Enter Chris and Ryan. Driving around San Diego, they start gushing over it in the back seat of my little Honda. I say that I watched the trailer, thought it looked pretty good but I think I’ll just wait till it comes out on DVD. And then Chris said “Paul, I think you of all people would love that movie. It’s a modern day detective movie. But even more so, it’s a superhero movie. He has a uniform and thirsts for love and justice.”
Now I was hooked.
I feel like before I go any further I should warn you: There may be thpoilerth (Spoilers!) about, and if you haven’t seen this movie yet, do yourself a favor and stop right here. Just stop reading and go watch it. If you’re not entranced by the end of the film, then not only will this post hold nothing for you, you are an empty wretch. A hollow, chocolate-bunny shell melting in the sun, slowly showing you for what you really are. Empty calories with no substance.
And you are stupid. Just sayin’.
OK, for those of you still with us, first of all: The cast in this movie is amazing. Up front you got Ryan Gosling, Carey Mulligan, Bryan Cranston and Albert Brooks. Sprinkle in some Ron Perlman and Christina Hendricks and this whole affair is about to get hot. Ryan Gosling starts out as his usual soft-spoken, shy self, only to turn into this near-silent blood machine bent on stomping in the heads of any gangster foolish enough to ride in an elevator with him. Albert Brooks. ALBERT BROOKS.
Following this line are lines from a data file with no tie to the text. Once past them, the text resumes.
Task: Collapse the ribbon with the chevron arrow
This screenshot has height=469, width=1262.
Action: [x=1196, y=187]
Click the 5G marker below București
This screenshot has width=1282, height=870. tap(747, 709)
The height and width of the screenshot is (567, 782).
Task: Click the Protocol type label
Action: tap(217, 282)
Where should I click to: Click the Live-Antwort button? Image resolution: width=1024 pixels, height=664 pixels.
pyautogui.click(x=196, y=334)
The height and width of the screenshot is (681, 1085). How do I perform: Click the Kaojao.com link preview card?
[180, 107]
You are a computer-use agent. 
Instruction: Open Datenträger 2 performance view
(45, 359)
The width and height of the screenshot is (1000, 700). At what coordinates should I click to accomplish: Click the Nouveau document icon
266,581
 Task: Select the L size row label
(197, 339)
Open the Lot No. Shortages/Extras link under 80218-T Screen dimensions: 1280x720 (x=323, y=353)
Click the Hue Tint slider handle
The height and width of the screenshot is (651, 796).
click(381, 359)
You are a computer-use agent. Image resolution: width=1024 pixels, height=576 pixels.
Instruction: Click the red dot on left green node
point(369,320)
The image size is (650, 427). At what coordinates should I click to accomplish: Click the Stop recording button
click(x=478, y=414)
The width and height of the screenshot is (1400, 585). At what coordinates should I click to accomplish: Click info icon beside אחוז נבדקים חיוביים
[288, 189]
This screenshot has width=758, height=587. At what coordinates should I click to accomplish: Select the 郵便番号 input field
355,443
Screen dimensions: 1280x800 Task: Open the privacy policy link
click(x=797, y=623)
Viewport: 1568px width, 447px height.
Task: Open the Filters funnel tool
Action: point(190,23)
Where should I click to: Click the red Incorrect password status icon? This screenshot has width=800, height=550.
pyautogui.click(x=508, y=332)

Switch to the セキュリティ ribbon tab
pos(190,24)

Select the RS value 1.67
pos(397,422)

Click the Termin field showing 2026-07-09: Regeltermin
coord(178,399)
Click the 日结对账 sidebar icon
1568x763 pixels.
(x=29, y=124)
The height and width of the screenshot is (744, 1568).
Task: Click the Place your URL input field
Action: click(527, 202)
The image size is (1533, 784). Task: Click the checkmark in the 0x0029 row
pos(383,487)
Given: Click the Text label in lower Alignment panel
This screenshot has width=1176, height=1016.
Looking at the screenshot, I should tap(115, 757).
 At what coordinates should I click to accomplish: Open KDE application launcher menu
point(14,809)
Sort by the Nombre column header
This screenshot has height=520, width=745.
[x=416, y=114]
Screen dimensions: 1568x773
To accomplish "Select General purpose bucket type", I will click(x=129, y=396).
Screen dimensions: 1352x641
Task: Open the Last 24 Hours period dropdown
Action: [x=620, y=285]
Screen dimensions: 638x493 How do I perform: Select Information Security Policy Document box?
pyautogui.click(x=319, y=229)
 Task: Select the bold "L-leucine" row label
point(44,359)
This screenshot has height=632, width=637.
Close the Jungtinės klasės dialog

If you don’t like car movies, this is more of a movie-with-cars sort of affair. Vin Diesel doesn’t make any cameos, and they never make it to Japan by drifting across the ocean in a 5000 mile death race. But if they are looking to make a sequel, I just laid some rock solid groundwork. Cars are awesome in this film and the things that happen while Ryan Gosling is in a car are even more so. If you understand that cars are fast, and that when they are going fast there is a massive potential for them to barrel-roll through air or a human being, then you are more than enough of a car expert to understand what is going on.
One thing that really turned some people off to the movie was the violence. Now, I knew about it going in and honestly it wouldn’t have bothered me had I not know, because I am me and watching Christina Hendricks get her head blown off in slow motion is something I never thought I would get to see. Not because I hate Christina Hendricks, but because I can’t imagine someone who would go, “Oh, she’s so pretty! I wonder what she would look like WITHOUT A GODDAMN FACE.”
This movie is gory and it’s about as violent as any major ’90s steroid-injected comic where some angst-ridden body builder with a fetish for leather and postapocalyptic landscapes goes from city to city serving up justice in the most over the top way imaginable. The lengths Drive goes to not gross you out but to not hide anything was something I loved, but maybe that’s not your thing. Maybe you came for Gosling. I can’t fault you for that.
It was a good movie all on its own. But the whole time I was watching, I was trying to make the superhero connection. That was the comment that got me into the theater, that was made me go from liking to see the movie to needing to see it. Gosling’s character has his physical abilities: his uncanny driving, his danger sense, his fighting. He only puts on his scorpion jacket when he is going to go on a job, when it’s business time. His gloves when he is about to get behind the wheel or beat some ass. They even have these little suit up shots with him just putting these items on, they focus on it. He fights the mob and protects a family, puts his own feelings aside to help another, he does it all.
When the movie came out on DVD I went out and bought it immediately. The story was awesome, a dark superhero/detective story set in L.A. that was more on the dirty side of things. It feels stripped down, filmed in real poor neighborhoods in L.A., not some Hollywood back lot made to look like one. The movie feels like it could have happened or like it still could. It’s crazy, sure, but very subtly so and I think that may be what I loved about the movie most.
Want to see Ryan Gosling punch someone, but prefer to skip the blood and death parts? Check out Crazy, Stupid, Love.